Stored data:
##########

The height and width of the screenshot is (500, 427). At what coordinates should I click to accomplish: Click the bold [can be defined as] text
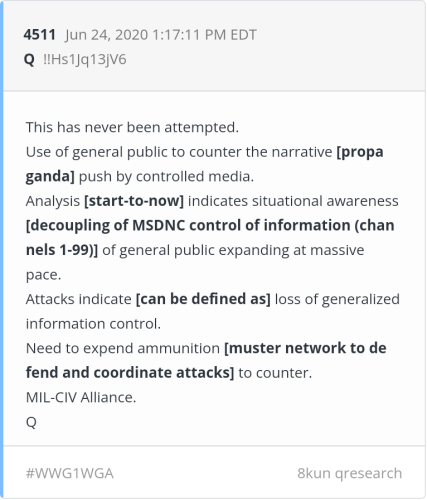[x=203, y=299]
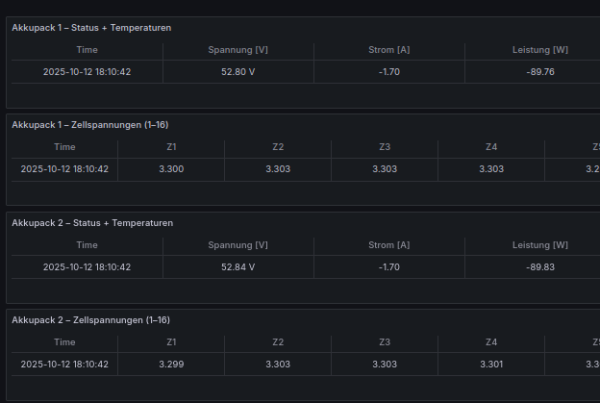Sort Akkupack 1 Zellspannungen by Z1 column header
The image size is (600, 403).
tap(171, 147)
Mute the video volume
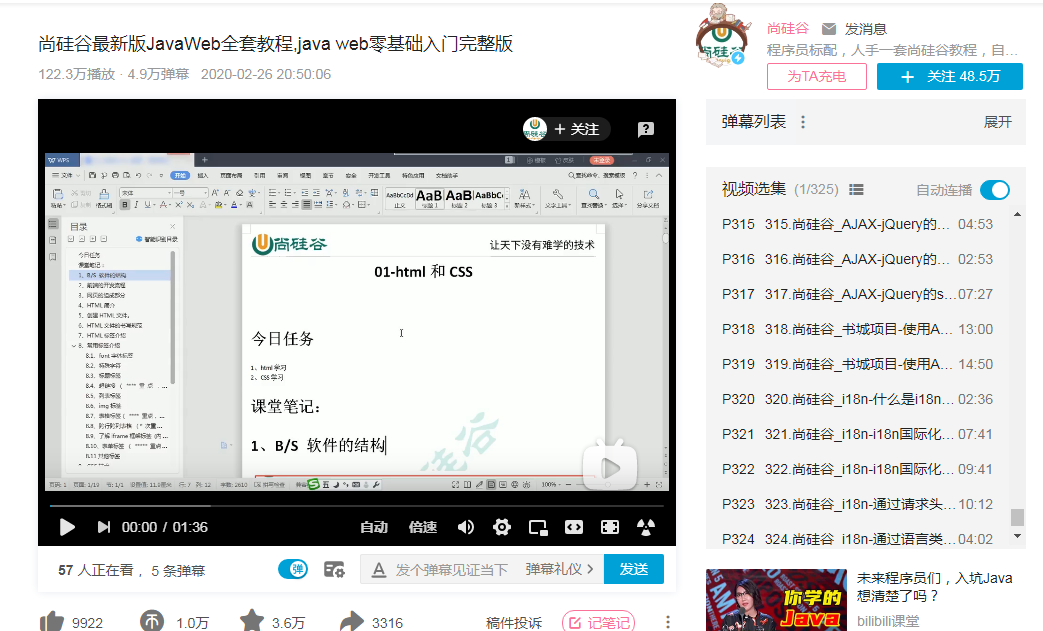1043x631 pixels. pyautogui.click(x=463, y=527)
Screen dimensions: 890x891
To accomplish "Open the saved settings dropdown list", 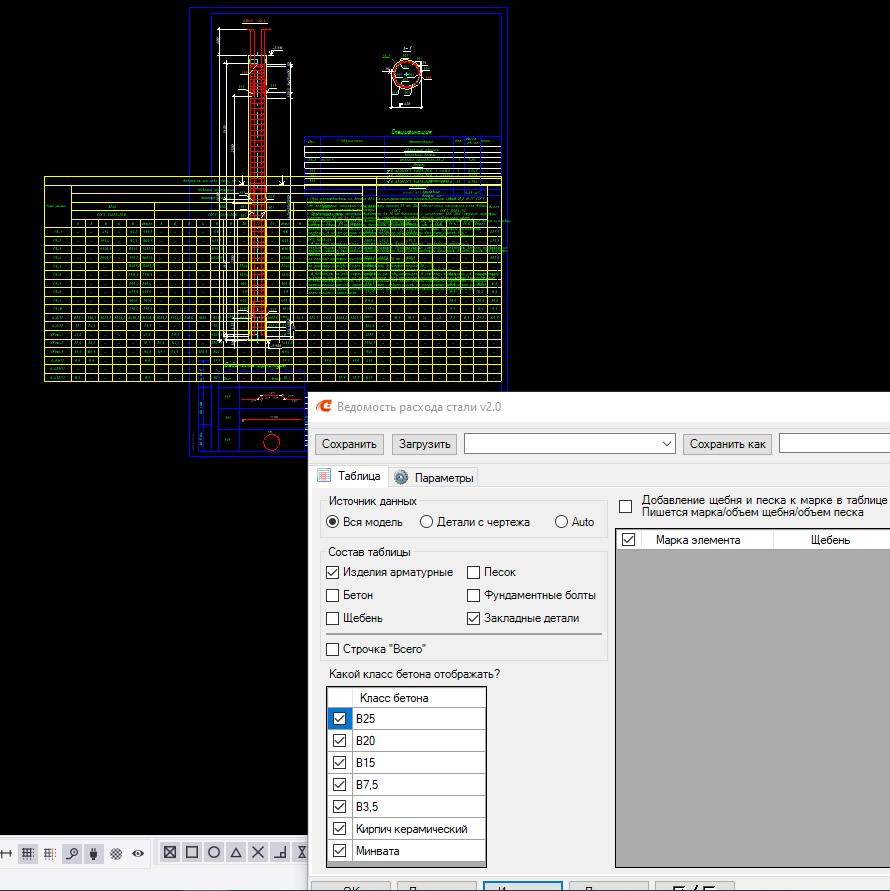I will tap(667, 444).
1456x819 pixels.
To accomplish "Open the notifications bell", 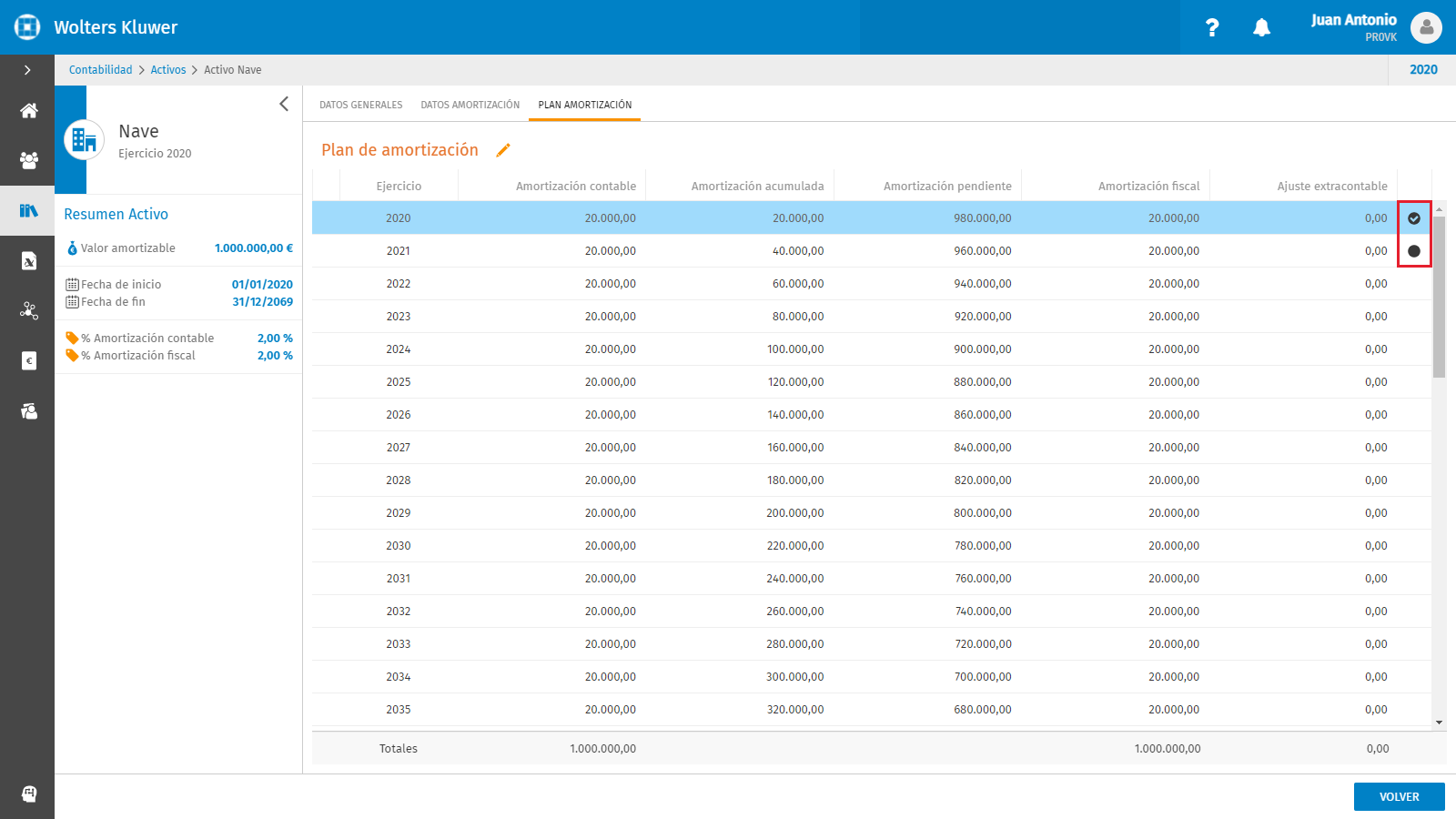I will (1261, 27).
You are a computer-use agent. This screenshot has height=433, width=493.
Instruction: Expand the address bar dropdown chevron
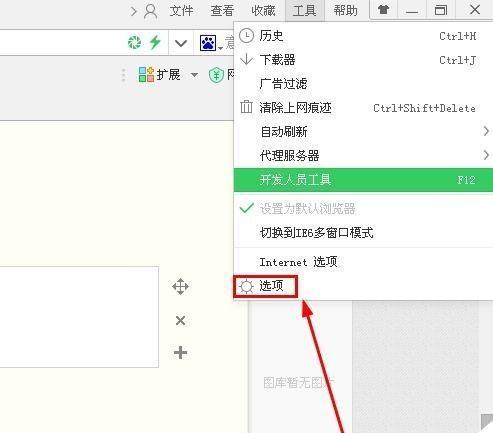(x=181, y=43)
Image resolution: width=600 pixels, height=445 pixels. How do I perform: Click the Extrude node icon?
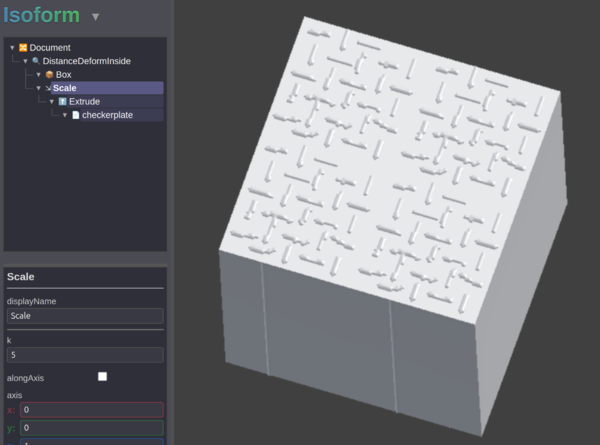coord(62,101)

##########

# What the task asks
Return the lines exactly as they stand, from the start of the entries through the line holding "Screen dimensions: 890x891"; omit the pictures.

# Answer for the task
The height and width of the screenshot is (500, 427). At what coordinates should I click to accomplish: Click the bold [can be defined as] text
[x=203, y=299]
Sort Akkupack 1 Zellspannungen by Z1 column header
The image size is (600, 403).
tap(171, 147)
Mute the video volume
1043x631 pixels. pyautogui.click(x=463, y=527)
Screen dimensions: 890x891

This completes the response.